» ASSIGNMENT
Go through the data below and copy each line where the word "icon" occurs.

» MATERIALS PROVIDED
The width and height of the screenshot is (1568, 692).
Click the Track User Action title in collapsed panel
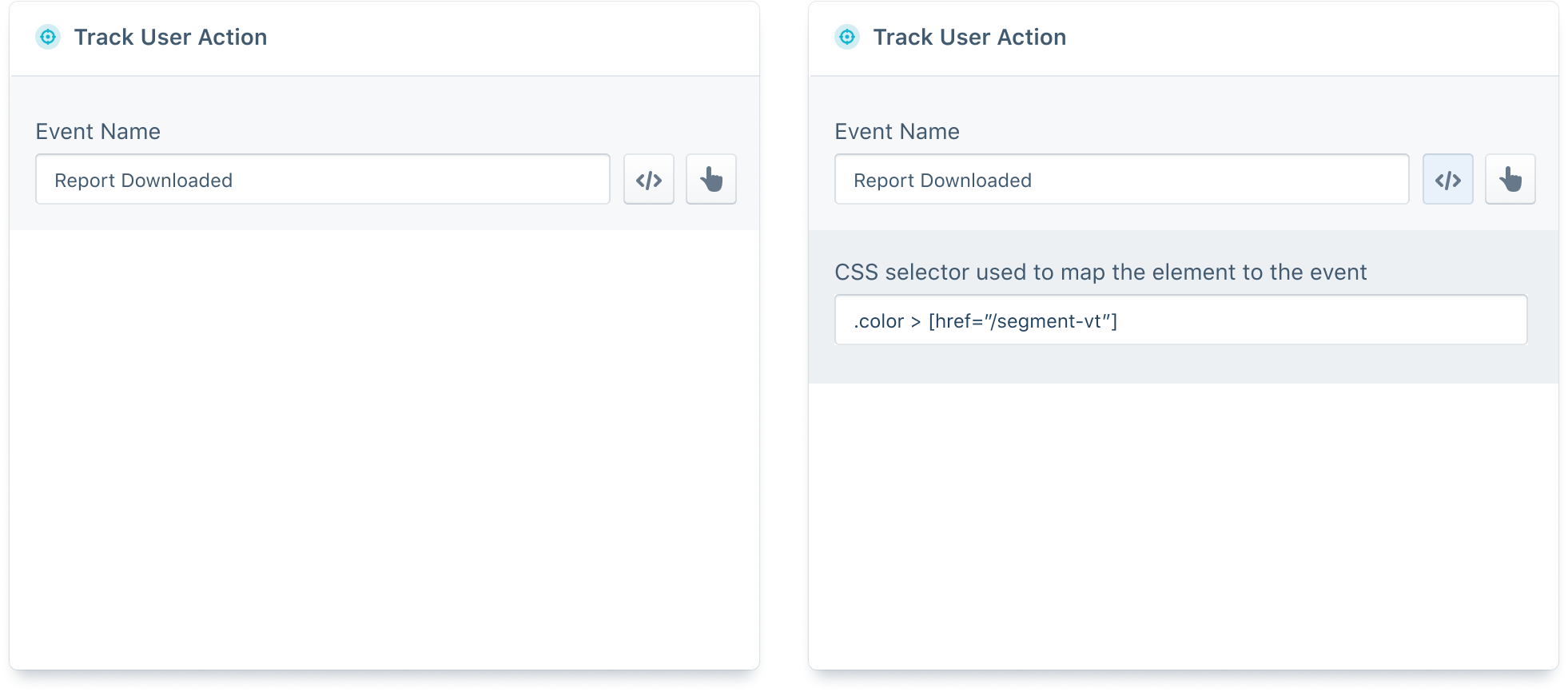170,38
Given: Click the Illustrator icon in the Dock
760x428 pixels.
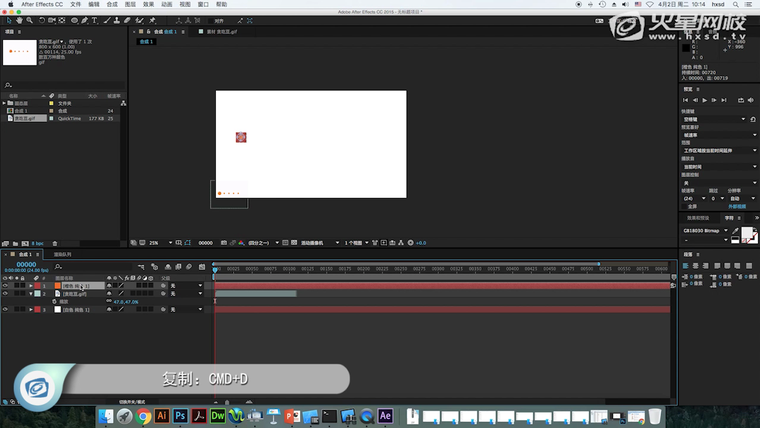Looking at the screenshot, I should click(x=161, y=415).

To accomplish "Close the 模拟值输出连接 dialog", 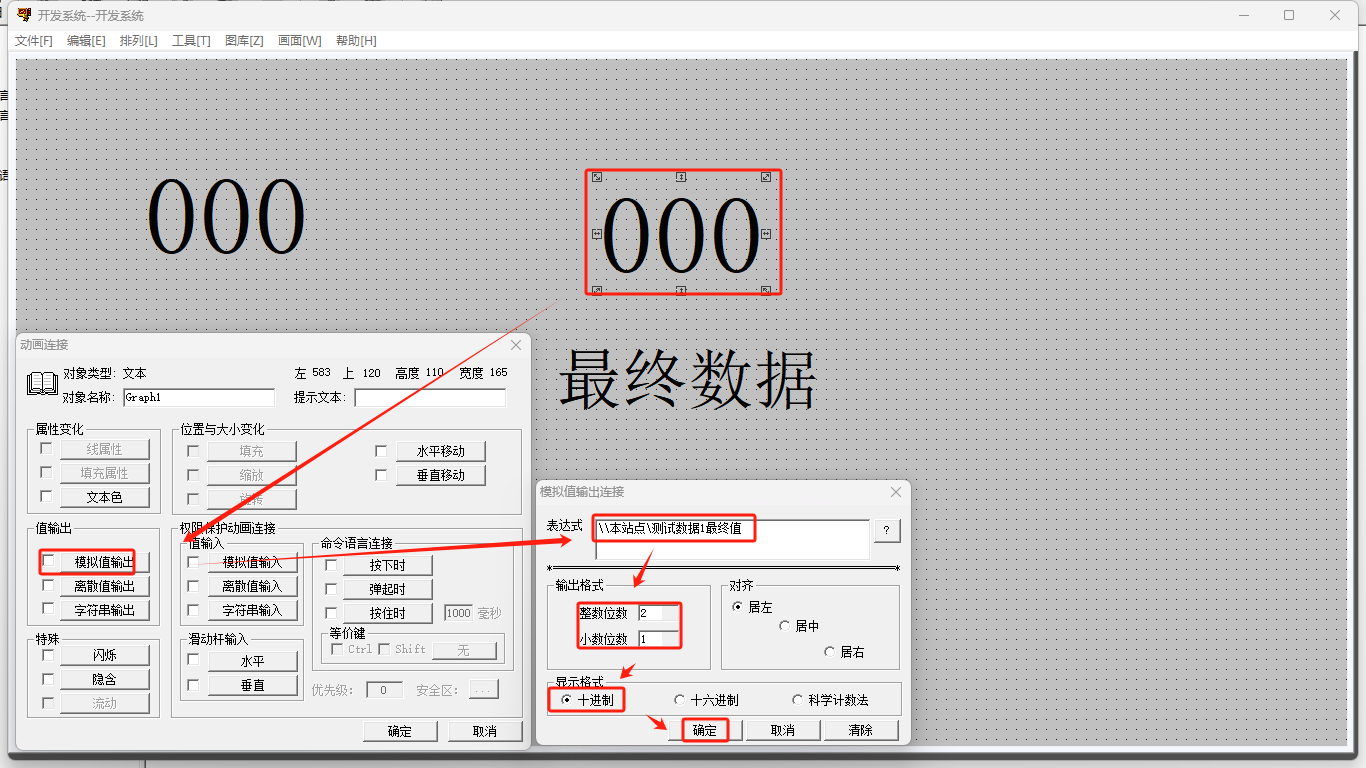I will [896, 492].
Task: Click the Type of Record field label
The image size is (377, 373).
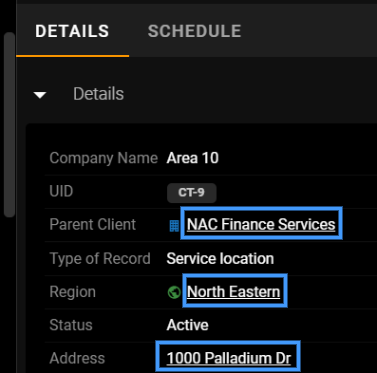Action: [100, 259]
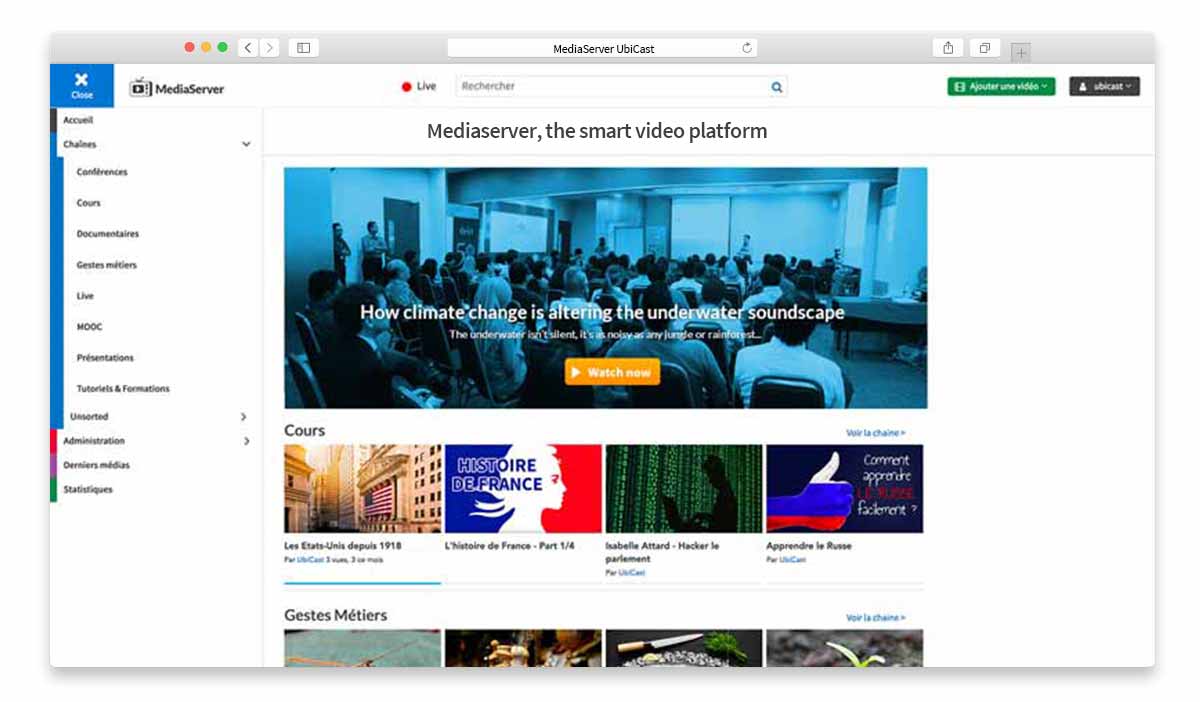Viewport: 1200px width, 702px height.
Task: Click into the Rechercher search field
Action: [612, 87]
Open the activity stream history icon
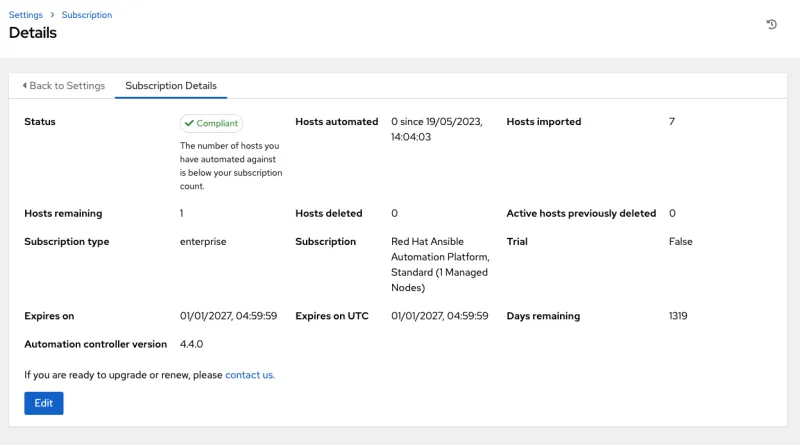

» THE COMPLETED TASK
Given: Click the Illustrator icon in the Dock
Open the activity stream history icon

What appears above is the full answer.